Wednesday, 31 August 2011

Unions, industry, say they left PM meeting believing she'd consider manufacturing inquiry

Julia Gillard
Julia Gillard meets union and industry heavyweights in Canberra
over the crisis in manufacturing. Picture: Ray Strange Source: The Australian

Unions and industry figures are shocked at Julia Gillard's rejection of a manufacturing inquiry, saying the Prime Minister gave the impression during crisis talks yesterday that she would consider the proposal.

Australian Workers Union secretary Paul Howes, Australian Manufacturing Workers Union secretary Dave Oliver, and Australian Industry Group chief executive Heather Ridout all left yesterday's talks with the Prime Minister believing she would consider the inquiry.

But within hours, Industry Minister Kim Carr had declared the idea a non-starter.

Government insiders also said Ms Gillard had during the meeting rejected calls for a “short, sharp” inquiry into the sector.

And today the Prime Minister denied indicating she would consider an inquiry, saying: “People can get different impressions from a conversation, that's human, that's natural.”

Ms Gillard was speaking after meeting steel workers facing redundancy at Port Kembla in NSW.

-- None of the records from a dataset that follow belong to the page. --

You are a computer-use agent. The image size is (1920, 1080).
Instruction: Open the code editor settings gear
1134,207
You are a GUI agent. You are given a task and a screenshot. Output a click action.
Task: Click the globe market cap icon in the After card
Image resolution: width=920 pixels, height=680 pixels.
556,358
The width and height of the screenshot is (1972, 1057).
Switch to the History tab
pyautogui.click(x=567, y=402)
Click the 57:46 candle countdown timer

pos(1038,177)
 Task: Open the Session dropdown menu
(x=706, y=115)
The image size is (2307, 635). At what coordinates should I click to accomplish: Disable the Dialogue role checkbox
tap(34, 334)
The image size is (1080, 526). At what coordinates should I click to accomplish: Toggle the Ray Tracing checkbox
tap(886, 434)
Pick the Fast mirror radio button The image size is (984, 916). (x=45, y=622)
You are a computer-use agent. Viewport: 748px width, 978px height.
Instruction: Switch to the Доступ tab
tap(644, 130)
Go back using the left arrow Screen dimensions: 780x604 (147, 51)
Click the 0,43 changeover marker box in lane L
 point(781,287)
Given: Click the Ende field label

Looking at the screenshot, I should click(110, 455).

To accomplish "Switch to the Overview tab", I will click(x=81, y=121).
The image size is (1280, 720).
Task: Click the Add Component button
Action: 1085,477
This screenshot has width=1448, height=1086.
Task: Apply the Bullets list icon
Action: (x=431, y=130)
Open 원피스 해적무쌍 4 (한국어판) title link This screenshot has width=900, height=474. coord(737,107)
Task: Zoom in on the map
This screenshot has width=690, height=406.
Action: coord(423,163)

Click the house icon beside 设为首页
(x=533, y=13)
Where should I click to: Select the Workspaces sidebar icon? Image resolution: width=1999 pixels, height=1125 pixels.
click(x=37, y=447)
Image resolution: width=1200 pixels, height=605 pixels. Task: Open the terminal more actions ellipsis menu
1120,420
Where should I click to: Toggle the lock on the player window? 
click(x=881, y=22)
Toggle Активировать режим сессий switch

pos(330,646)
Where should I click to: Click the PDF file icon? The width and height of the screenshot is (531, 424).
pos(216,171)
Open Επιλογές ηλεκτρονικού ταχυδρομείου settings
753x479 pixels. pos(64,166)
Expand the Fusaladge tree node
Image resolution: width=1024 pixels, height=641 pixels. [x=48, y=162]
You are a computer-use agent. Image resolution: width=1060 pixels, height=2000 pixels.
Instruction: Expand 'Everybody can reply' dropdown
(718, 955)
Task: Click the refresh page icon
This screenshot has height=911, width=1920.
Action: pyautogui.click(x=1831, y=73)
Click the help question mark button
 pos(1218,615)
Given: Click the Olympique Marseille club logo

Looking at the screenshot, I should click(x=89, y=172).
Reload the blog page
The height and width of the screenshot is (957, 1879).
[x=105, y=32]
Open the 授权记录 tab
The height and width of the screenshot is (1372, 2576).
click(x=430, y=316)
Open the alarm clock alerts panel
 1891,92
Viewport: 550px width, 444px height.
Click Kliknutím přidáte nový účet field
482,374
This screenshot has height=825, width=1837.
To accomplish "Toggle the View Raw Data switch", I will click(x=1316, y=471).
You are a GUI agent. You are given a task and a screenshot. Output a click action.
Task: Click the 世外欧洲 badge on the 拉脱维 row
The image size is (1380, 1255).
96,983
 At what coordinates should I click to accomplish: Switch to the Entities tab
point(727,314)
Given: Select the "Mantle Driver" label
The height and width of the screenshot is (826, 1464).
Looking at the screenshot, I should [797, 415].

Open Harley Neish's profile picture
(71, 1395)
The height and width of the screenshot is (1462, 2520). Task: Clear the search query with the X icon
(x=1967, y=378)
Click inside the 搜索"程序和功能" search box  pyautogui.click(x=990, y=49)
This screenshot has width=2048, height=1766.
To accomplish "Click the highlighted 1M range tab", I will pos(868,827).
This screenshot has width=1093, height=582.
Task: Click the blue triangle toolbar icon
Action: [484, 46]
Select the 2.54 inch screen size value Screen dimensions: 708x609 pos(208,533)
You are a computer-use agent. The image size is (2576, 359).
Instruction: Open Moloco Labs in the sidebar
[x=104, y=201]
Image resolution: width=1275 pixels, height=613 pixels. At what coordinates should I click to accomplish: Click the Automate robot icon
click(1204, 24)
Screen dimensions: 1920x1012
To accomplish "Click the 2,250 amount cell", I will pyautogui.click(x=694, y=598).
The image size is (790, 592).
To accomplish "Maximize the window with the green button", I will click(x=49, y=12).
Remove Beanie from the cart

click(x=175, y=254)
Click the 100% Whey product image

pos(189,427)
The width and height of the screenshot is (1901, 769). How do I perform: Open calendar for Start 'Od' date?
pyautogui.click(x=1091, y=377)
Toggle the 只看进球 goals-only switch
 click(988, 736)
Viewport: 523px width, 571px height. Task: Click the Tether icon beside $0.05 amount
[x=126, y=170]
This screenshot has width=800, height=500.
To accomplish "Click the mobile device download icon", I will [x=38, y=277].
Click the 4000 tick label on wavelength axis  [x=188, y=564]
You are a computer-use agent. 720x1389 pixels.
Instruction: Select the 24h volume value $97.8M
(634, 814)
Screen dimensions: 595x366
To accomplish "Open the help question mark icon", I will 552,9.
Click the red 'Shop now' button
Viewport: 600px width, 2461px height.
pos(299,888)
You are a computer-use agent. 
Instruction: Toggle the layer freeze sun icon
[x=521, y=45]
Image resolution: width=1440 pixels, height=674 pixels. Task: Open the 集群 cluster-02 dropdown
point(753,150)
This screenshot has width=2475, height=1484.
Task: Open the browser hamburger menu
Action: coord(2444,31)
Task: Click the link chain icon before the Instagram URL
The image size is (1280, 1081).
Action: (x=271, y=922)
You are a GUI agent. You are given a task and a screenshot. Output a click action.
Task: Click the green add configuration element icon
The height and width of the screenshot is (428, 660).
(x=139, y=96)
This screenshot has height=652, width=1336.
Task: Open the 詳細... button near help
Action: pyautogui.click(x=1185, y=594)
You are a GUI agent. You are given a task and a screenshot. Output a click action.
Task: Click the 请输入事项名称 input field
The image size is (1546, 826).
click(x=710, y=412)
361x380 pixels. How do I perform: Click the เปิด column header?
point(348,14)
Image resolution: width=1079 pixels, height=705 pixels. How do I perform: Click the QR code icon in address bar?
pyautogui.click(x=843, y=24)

Australian Manufacturing Workers Union national secretary Dave Oliver told The Australian Online after the meeting yesterday he was in no doubt Ms Gillard was considering the proposal.“We raised the idea of an inquiry,” Mr Oliver said at the time. “She's going to talk to her colleagues and come back to us.”

Mr Oliver said yesterday he was satisfied with the good hearing the delegation had been given. But while the union and industry figures left Canberra believing an inquiry was possible, Mr Carr's office soon ruled it out.

“We don't believe an inquiry is the right approach to ensuring the continuing prosperity to Australian manufacturing,” he told The Australian Online at about 3pm yesterday.“The approach is to look at the policy framework and examine ways in which it can be reviewed.”The Prime Minister said today she did not want to wait for an inquiry before acting on the issue.

“It's possible for people to take some different takes out of a conversation. My focus is on what we need to do,” she said in Port Kembla. “My focus is on action - I don't want to be held back from acting by an inquiry which would inevitably take some time. That doesn't mean we won't take the best of expert advice along the way.”

Pressed on the reactions to yesterday's meeting, she said: “What I said yesterday was that I wasn't looking at a free-ranging, free-wheeling inquiry into manufacturing, that my focus was on the actions that we needed to take.” BlueScope Steel at Port Kembla has announced 1400 job losses over the past fortnight, blaming the effects of the high Australian dollar for its decision to close export operations.

Labor Left convenor Doug Cameron said he was also surprised and annoyed at the move, describing it as “dumb” and “economically irresponsible”. “I just think it's premature to be saying there should be no inquiry,” he said. “It's economically irresponsible not to take a close look at the manufacturing industry.”

Opposition Leader Tony Abbott said he could not understand why the government did not want to hear the facts about manufacturing. Mr Abbott said he had commissioned an industry policy review. “It's very important that we listen to the concerns of the struggling industries of this country,” he said.

“It's very important that government policies are informed by the facts and I can't understand why the Prime Minister doesn't want to listen.